RelTR RuntimeError: CUDA error: device-side assert triggered CUDA kernel errors might be asynchronously reported at some other API call, so the stacktrace below might be incorrect. For debugging consider passing CUDA_LAUNCH_BLOCKING=1. Compile with `TORCH_USE_CUDA

when i want to trian RelTR on Open Images V6 with a single GPU python main.py --dataset oi --img_folder /home/ybz/RelTR/data/oi/images/ --ann_path /home/ybz/RelTR/data/ --batch_size 1 --output_dir ckpt1

Dec 06 '23 14:12 YubeiZheng

Hi,

If you haven't changed any of the code, you might be using an incompatible version of cuda. Please make sure your cuda version matches your GPU device.

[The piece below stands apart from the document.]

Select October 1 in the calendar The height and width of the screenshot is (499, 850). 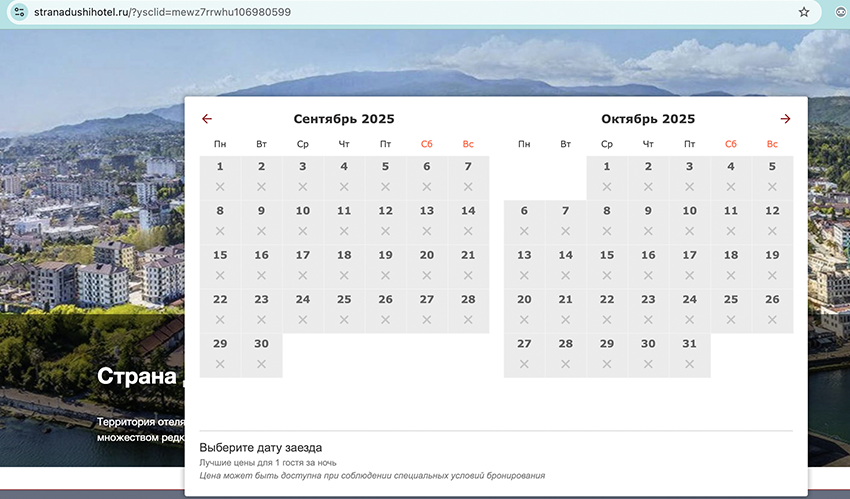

For example, RTX4090 with CUDA>11.1.

Dec 08 '23 18:12 yrcong

同样的问题，coco的数据加载会过滤左上角大于等于右下角的box，导致一些box被删除了。但是relation里面box的索引还在，就导致了cuda的越界警告。使用作者目前给的标注会有这个问题。

May 21 '24 05:05 Dreamer312

同样的问题，coco的数据加载会过滤左上角大于等于右下角的box，导致一些box被删除了。但是relation里面box的索引还在，就导致了cuda的越界警告。使用作者目前给的标注会有这个问题。

wow，我不知道这个情况，是由于pycocotools代码改变引起的吗？

May 21 '24 14:05 yrcong

keep = (boxes[:, 3] > boxes[:, 1]) & (boxes[:, 2] > boxes[:, 0])这里把一些box删了，很奇怪，至少现在我直接clone你的代码不改的情况下，open image是跑不起来的

`class ConvertCocoPolysToMask(object): def init(self, return_masks=False): self.return_masks = return_masks

def __call__(self, image, target):
    w, h = image.size

    image_id = target["image_id"]
    image_id = torch.tensor([image_id])

    anno = target["annotations"]

    anno = [obj for obj in anno if 'iscrowd' not in obj or obj['iscrowd'] == 0]

    boxes = [obj["bbox"] for obj in anno]
    # guard against no boxes via resizing
    boxes = torch.as_tensor(boxes, dtype=torch.float32).reshape(-1, 4)
    boxes[:, 2:] += boxes[:, :2]
    boxes[:, 0::2].clamp_(min=0, max=w)
    boxes[:, 1::2].clamp_(min=0, max=h)

    classes = [obj["category_id"] for obj in anno]
    classes = torch.tensor(classes, dtype=torch.int64)

    if self.return_masks:
        segmentations = [obj["segmentation"] for obj in anno]
        masks = convert_coco_poly_to_mask(segmentations, h, w)

    keypoints = None
    if anno and "keypoints" in anno[0]:
        keypoints = [obj["keypoints"] for obj in anno]
        keypoints = torch.as_tensor(keypoints, dtype=torch.float32)
        num_keypoints = keypoints.shape[0]
        if num_keypoints:
            keypoints = keypoints.view(num_keypoints, -1, 3)

    keep = (boxes[:, 3] > boxes[:, 1]) & (boxes[:, 2] > boxes[:, 0])
    boxes = boxes[keep]
    classes = classes[keep]
    if self.return_masks:
        masks = masks[keep]
    if keypoints is not None:
        keypoints = keypoints[keep]

    # TODO add relation gt in the target
    rel_annotations = target['rel_annotations']

    target = {}
    target["boxes"] = boxes
    target["labels"] = classes
    if self.return_masks:
        target["masks"] = masks
    target["image_id"] = image_id
    if keypoints is not None:
        target["keypoints"] = keypoints

    # for conversion to coco api
    area = torch.tensor([obj["area"] for obj in anno])
    iscrowd = torch.tensor([obj["iscrowd"] if "iscrowd" in obj else 0 for obj in anno])
    target["area"] = area[keep]
    target["iscrowd"] = iscrowd[keep]

    target["orig_size"] = torch.as_tensor([int(h), int(w)])
    target["size"] = torch.as_tensor([int(h), int(w)])
    # TODO add relation gt in the target
    target['rel_annotations'] = torch.tensor(rel_annotations)

    return image, target`

May 22 '24 01:05 Dreamer312

RuntimeError: CUDA error: device-side assert triggered CUDA kernel errors might be asynchronously reported at some other API call, so the stacktrace below might be incorrect. For debugging consider passing CUDA_LAUNCH_BLOCKING=1. Compile with `TORCH_USE_CUDA_DSA` to enable device-side assertions.